Celso Gutfreind (*)
Aprendi a ler. Ensinaram-me, quando era pequeno. Li o que pude e, como lia, eu li até o que não pude. Ler fazia poder, pensando, sentindo, sem abusar. Ler continha a violência e preparava a inconformidade diante dela. Daí a escrever foi um ato de bravura sem violência. Aprendi a escrever. Ensinaram-me, quando era maior. Escrevi o que pude e, como escrevia, eu escrevi até o que não pude. Escrever fazia poder, pensando, sentindo, sem abusar. Escrever continha a violência e preparava a inconformidade diante dela.
Tive glórias, edições, prêmios e, principalmente, alguns leitores. E, sobretudo, um pequeno leitor do Nordeste, que me mandou um áudio, dia desses. Leram para ele a história do Freudinho (Tomo Editorial, coleção filosofinhos), onde conto as peripécias de um menino às voltas com a separação do seu cachorrinho, o Ego.

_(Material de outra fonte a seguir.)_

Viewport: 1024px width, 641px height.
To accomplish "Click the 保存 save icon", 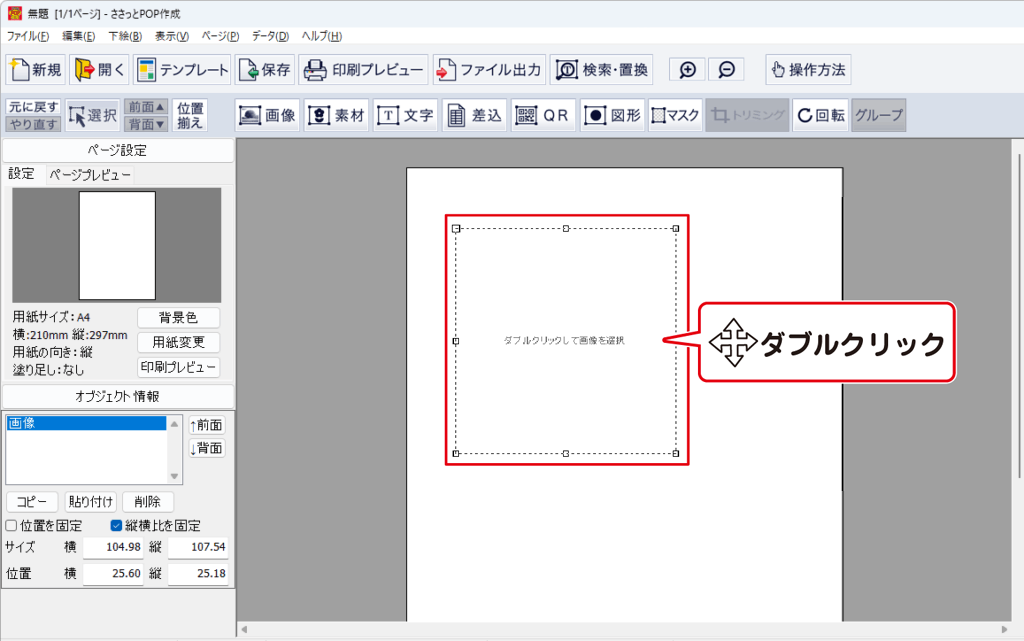I will 265,70.
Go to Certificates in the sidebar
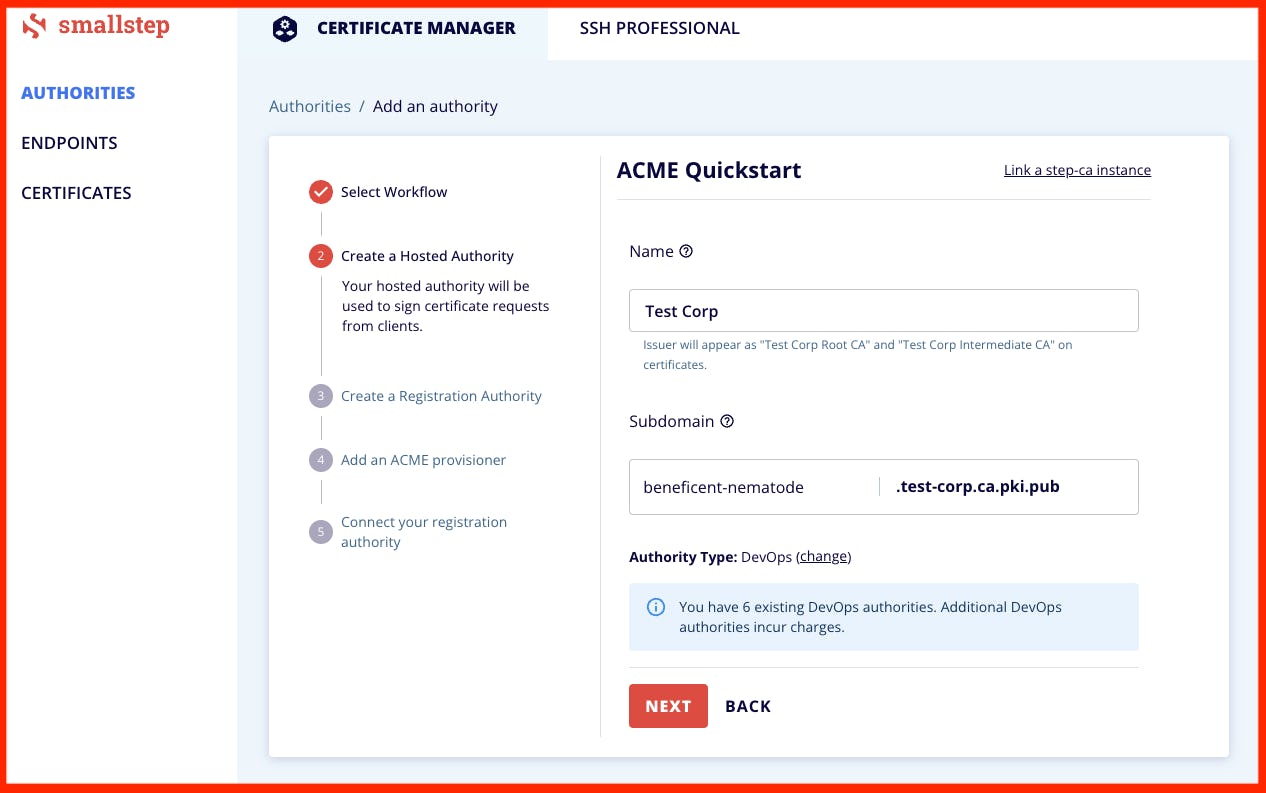Viewport: 1266px width, 793px height. click(x=76, y=193)
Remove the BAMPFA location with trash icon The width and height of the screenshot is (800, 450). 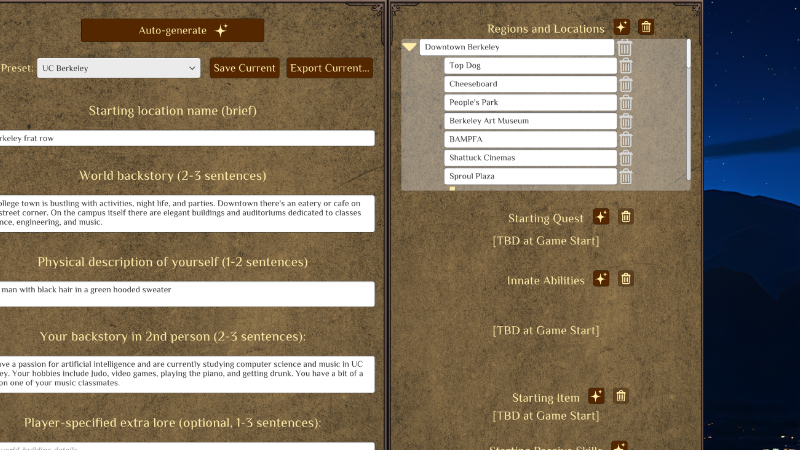point(625,139)
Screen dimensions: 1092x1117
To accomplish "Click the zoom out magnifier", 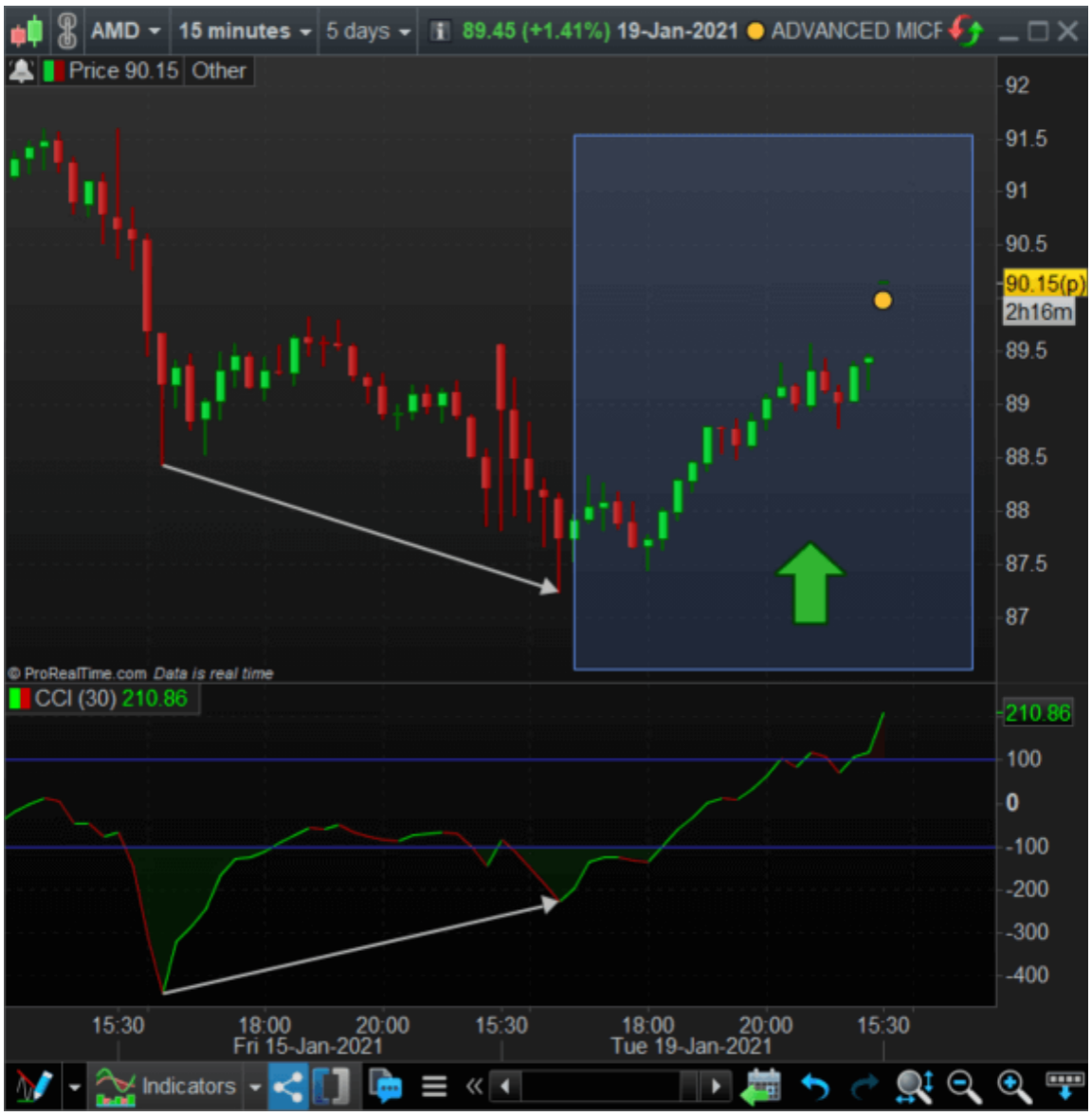I will point(964,1086).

Leram para ele, enquanto estava doente. Uma tosse molhada, segundo me contou. Aguardava uma consulta e já estava melhor da tosse molhada, porque lia. Achou o livro louco e estranho, com as “frases bem diferentes” (sic). O menino do livro, quando olhava para longe, via perto e, quando olhava perto, via dentro. Estranho e louco a ponto de fazer se interessar pela linguagem. E – sic, novamente –, “perceber as coisas da vida”.
Bingo. Bingo. Ler e escrever também me acolheram quando me sentia mal de minhas tosses molhadas. Escrever e ler secaram-nas para eu poder, depois e durante, me molhar melhor. E precisei também de frases diferentes para perceber a estranheza e a loucura do que elas tentavam representar, justo o que eu vivia. E, agora, dentro dos livros, já podia perceber as coisas da vida, fora dele.
Sem os livros, eu me afogaria nas tosses, infensas a xaropes sem palavras ou metáforas ou encantamento. Sem os livros, eu não representaria a loucura vivida fora deles. Eu não perceberia a vida.
Edições, prêmios, degraus estranhos e menores. A glória chegou agora e foi mesmo esta, a de alcançar algumas palavras para um menino atravessar a tosse e perceber as coisas da vida.
(*) Pai de ex-aluna da escola, psicanalista e escritor, Celso é um colaborador muito especial deste blog, nos permitindo divulgar textos seus, inéditos ou selecionados de diferentes obras já publicadas.